Some of you may remember how they label the days surrounding transplant, but just a refresher, they count down at the start of chemo (day -7 or -6 depending) and the day of transplant is noted as "Day 0" from which they continue to count, Day +1 (following transplant), +2, etc. Today is day +4.
Tom's counts have begun to drop as expected. This time last week he was at WBC 1.8 and today he is at WBC 0.5. His hgb is at 10.5 and platelets at 32. For hgb they provide blood transfusions at 8.5 or lower and platelets they transfuse at 20 or lower. So the white cell count will drop to 0.0 for awhile and when they recover is when the discuss discharge. Of course, Tom will also have to be eating well and taking his pills by mouth as well.
Tom's been having some good days and yucky days, more like all yucky days with a few hours of okay-ness here and there. He has lost over 15 pounds in the week and a half he's been in the hospital. His mouth sores have started to develop so they'll be creating a difficulty eating and typically end up in the esophagus as well which makes it incredibly painful for him to swallow. I don't think anyone is looking forward to that period of time.
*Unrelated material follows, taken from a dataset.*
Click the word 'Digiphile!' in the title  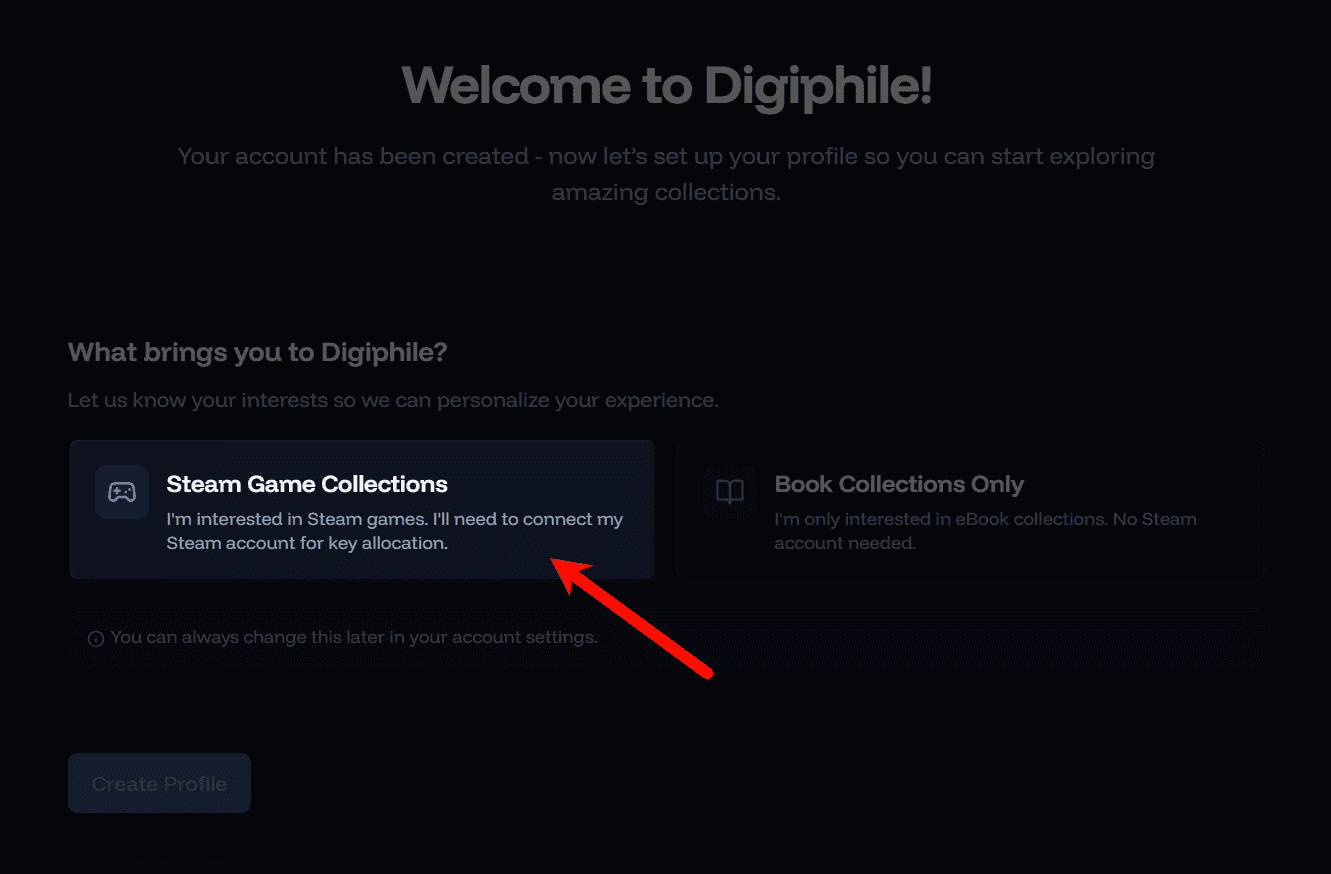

I guess it's time to start becoming regulars at Jamba Juice again.
He is already feeling really fatigued and isn't able to do as many laps around the hallways as he could before, but that's pretty typical. He makes the effort though to do at least one at a time a couple of times a day.
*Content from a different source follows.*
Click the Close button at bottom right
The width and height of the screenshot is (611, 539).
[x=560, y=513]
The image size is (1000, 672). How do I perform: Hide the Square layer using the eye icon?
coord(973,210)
Also, I just found out today that if anyone is interested in sending cards to Tom at the hospital they do a morning card delivery (no pressure). It would just have to be addressed to the hospital and include his name like so:
Sutter General Hospital
Attn: Thomas Walshaw rm. 4422
2801 L Street
Sacramento, Ca 95816
USA (for you UK folk)
Just a forewarning: Please no live plants or anything though as they will not let them be brought into the room.
Thank you for your continued, prayers, love, and support!